Why does the Fossil SCM use TEXT to store hashes?

698 views Asked by At

I was wondering how should I store a hash In the Fossil SCM, SHA1 hashes are stored as text of length 40.

CREATE TABLE blob(
  rid INTEGER PRIMARY KEY,
  rcvid INTEGER,
  size INTEGER,
  uuid TEXT UNIQUE NOT NULL,
  content BLOB,
  CHECK( length(uuid)==40 AND rid>0 )
);
sqlite> select * from blob;
1|1|169|6fc9d28454d4d070ca863bbbdbf9835f3505d585|
2|2|687|f59c73c1dbdea48cd2330d5a309445d756fc6901|
3|2|221|84ddeef14a657366246e6d9dcb11e2b3669cd896|
4|3|695|0311113ca8c18fb3e83c9e35e0e49e373c089f08|
5|3|224|5c577d268419caea733544ba5c81932beead3bf7|

To a layman like myself it seems inefficient each character needs 8 bits, and gives 4 (0-f). I also I found that the MySQL docs to agree with me

The size penalty for storing the hex string in a CHAR column is at least two times, up to eight times if the value is stored in a column that uses the utf8 character set (where each character uses 4 bytes). Storing the string also results in slower comparisons because of the larger values and the need to take character set collation rules into account.

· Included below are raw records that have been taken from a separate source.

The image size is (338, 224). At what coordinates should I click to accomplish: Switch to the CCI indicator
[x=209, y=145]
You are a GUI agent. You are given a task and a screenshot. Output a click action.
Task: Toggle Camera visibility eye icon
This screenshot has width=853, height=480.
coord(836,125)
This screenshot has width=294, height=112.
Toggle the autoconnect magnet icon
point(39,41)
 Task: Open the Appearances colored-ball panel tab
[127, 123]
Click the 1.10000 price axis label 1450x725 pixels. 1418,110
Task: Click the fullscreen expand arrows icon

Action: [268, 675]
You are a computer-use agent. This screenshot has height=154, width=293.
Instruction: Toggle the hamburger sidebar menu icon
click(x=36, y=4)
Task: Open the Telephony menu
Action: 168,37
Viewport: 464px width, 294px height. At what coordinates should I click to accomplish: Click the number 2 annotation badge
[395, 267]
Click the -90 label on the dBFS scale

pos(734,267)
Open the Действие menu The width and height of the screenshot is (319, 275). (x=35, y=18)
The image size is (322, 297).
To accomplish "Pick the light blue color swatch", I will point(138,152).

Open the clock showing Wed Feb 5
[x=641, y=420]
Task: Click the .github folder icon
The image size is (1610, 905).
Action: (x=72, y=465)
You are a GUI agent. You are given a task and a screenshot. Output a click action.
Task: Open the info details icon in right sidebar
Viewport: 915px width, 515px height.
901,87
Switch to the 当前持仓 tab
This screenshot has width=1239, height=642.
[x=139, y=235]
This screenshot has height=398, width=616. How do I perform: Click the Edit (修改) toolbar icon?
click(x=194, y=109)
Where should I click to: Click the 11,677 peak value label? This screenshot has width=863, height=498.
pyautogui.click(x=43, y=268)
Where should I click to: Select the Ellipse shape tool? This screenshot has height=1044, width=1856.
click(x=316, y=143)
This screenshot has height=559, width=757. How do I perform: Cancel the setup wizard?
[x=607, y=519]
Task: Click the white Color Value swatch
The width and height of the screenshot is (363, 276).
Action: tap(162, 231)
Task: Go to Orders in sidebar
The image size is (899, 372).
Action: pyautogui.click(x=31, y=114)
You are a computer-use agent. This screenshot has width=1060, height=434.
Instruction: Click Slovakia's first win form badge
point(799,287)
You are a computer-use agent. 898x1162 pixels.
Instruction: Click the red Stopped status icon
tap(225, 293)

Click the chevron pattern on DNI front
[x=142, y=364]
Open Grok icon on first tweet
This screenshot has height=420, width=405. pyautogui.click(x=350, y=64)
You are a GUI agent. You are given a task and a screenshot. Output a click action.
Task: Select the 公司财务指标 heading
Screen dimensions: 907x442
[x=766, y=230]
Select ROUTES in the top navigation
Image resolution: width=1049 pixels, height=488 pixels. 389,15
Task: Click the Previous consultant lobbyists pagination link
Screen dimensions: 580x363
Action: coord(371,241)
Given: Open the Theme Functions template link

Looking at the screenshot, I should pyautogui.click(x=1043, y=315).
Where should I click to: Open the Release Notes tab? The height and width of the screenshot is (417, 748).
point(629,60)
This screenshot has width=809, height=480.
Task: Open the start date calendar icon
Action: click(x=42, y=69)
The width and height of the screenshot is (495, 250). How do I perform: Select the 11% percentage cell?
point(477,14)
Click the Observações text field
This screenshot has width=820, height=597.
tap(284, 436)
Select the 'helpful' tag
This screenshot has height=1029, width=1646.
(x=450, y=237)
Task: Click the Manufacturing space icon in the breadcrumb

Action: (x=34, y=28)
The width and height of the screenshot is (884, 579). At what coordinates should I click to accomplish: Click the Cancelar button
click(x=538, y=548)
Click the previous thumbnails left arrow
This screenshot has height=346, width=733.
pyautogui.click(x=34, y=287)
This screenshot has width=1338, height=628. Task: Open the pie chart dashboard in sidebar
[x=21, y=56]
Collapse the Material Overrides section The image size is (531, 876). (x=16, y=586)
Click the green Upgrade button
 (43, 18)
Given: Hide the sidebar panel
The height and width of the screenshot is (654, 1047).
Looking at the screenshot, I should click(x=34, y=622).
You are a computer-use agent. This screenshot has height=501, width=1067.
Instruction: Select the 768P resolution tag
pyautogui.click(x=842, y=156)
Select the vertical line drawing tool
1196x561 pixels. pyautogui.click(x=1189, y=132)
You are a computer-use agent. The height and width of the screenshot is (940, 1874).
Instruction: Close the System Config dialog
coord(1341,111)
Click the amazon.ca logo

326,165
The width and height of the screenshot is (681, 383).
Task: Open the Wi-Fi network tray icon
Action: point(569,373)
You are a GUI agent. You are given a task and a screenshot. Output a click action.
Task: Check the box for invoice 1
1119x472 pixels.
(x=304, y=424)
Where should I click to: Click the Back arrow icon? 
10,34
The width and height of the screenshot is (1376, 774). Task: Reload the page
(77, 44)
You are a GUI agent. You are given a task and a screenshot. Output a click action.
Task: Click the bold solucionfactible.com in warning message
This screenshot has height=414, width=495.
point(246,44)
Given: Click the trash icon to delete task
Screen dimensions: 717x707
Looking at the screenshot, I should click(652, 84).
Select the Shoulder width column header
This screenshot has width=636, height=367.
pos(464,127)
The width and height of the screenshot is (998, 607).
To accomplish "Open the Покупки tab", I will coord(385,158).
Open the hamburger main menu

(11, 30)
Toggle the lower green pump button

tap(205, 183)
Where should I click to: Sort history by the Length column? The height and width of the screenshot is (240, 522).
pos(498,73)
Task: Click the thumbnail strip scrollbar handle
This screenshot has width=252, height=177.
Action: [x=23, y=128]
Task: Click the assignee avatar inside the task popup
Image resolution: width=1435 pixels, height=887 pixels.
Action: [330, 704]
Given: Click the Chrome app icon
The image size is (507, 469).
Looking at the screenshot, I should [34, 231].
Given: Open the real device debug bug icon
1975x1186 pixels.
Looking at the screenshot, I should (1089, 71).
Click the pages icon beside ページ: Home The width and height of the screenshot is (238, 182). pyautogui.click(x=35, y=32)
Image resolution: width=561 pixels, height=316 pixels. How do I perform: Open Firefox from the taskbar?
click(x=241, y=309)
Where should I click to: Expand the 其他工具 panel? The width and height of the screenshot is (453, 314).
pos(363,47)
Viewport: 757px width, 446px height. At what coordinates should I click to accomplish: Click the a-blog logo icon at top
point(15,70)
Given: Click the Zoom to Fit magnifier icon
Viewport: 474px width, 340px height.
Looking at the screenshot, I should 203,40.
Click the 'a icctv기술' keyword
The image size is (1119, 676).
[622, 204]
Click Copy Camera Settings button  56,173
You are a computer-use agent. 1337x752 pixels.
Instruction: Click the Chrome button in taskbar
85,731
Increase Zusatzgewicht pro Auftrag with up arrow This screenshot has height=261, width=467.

Is it that this column is not used as a key, and thus its size isn't such a big deal? No sir! From src/content.c@content_put:475 we can see

db_prepare(&s1, "SELECT rid, size FROM blob WHERE uuid=%B", &hash);

The fossil developer is smarter than me, so the hash is probably somehow stored in a compact binary form, however I don't understand how exactly is that happening.

2

There are 2 answers

0
Elazar Leibovich On BEST ANSWER

The OP is right, it's inefficient. However it helps debugging the software, and it takes relatively small amount of space, so it's a compromise between developer convenience and efficiency.

3
Benoit On

Fossil does not rely on a MySQL database at all, but on an SQLite database. An SQLite database has weak typing.